- AIに読書感想文を丸投げする問題
- AIを使ってよい場面
- AIを使わない方がよい場面
- 子どもの考える力を育てるAI活用
- 保護者が気をつけたいこと
AIに完成文を書かせるだけでは力が育ちません
ChatGPTなどのAIを使えば、読書感想文のような文章をすぐに作ることができます。
しかし、完成文をそのまま使ってしまうと、子どもが本を読み、考え、自分の言葉で表現する機会がなくなってしまいます。
読書感想文の目的は、きれいな文章を作ることだけではありません。
本を読んで、自分が何を感じたかを考えることに意味があります。
AIを使ってよい場面
AIは、使い方によっては学びを助ける道具になります。
おすすめの使い方は次の通りです。
- 本を読んだ後に考える質問を出してもらう
- 主人公について考える視点を増やす
- 感想を深めるための問いを作る
- 書いた文章の誤字脱字を確認する
- 構成の抜けを確認する
良いAI活用例
この本について、読書感想文を書く前に考える質問を5つ出してください。
主人公の行動について、自分の意見を考えるための質問を作ってください。
この感想文に、あらすじが多すぎないか確認してください。
私の文章の誤字脱字だけを確認してください。内容は変えないでください。
避けたいAI活用例
この本の読書感想文を800字で書いてください。
小学生らしい読書感想文を作ってください。
コンクールに出せる感想文を書いてください。
このような使い方では、子ども自身の考えや言葉が入らなくなります。
AIは答えではなく、質問づくりに使う
CCN寺子屋では、AIを「答えを出す道具」だけでなく、考えを深めるための道具として使うことを大切にします。

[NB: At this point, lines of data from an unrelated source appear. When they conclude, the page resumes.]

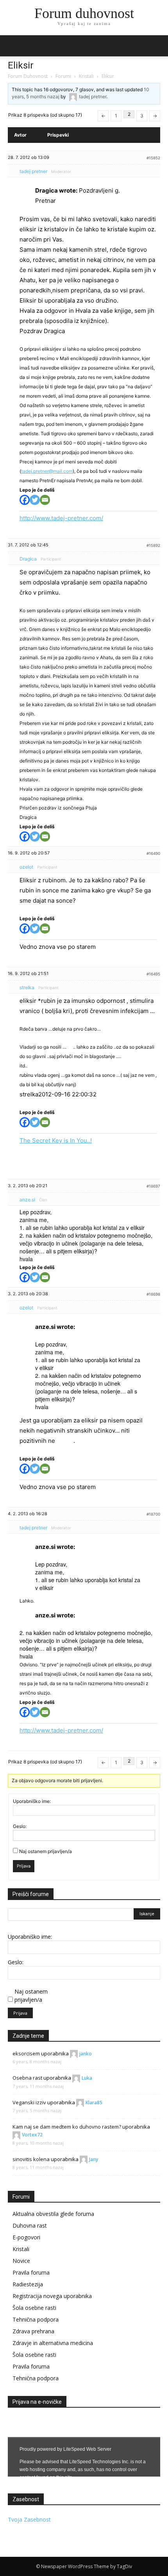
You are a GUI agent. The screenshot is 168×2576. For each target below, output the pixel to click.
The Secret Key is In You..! (56, 1140)
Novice (21, 2260)
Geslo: (20, 1826)
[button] (157, 45)
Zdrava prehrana (33, 2331)
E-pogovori (26, 2237)
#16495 (153, 974)
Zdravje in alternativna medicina (53, 2343)
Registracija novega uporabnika (52, 2296)
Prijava (23, 1866)
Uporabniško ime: (32, 1801)
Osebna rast (27, 2077)
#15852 (153, 157)
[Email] (45, 500)
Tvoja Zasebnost (29, 2519)
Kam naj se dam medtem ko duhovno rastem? (67, 2126)
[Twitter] (35, 500)
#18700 (153, 1514)
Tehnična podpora (36, 2319)
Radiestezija (28, 2284)
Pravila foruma (31, 2272)
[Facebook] (25, 500)
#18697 (153, 1186)
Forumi (63, 76)
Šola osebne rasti (34, 2307)
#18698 (153, 1294)
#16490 (153, 853)
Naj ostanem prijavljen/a (45, 1851)
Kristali (86, 76)
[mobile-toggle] (13, 45)
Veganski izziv (29, 2102)
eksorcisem (26, 2053)
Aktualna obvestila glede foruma (53, 2213)
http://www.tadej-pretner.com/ (61, 518)
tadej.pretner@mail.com (47, 471)
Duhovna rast (30, 2225)
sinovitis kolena (31, 2159)
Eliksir (21, 65)
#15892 (153, 545)
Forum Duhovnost (28, 76)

AIに質問を作ってもらい、その質問に子どもが自分で答える。
この使い方なら、子どもの考える力を残すことができます。
保護者が気をつけたいこと
- AIが作った文章をそのまま使わせない
- 子どもの感想を先に聞く
- AIは質問づくりや見直しに使う
- 最後は子どもの言葉で書く
- 完成度よりも考えた過程を大切にする
AI時代に必要な力
AI時代に必要なのは、AIに答えを書かせる力ではありません。
AIを使いながら、自分の考えを深め、自分の言葉で表現する力です。
読書感想文は、その練習に向いています。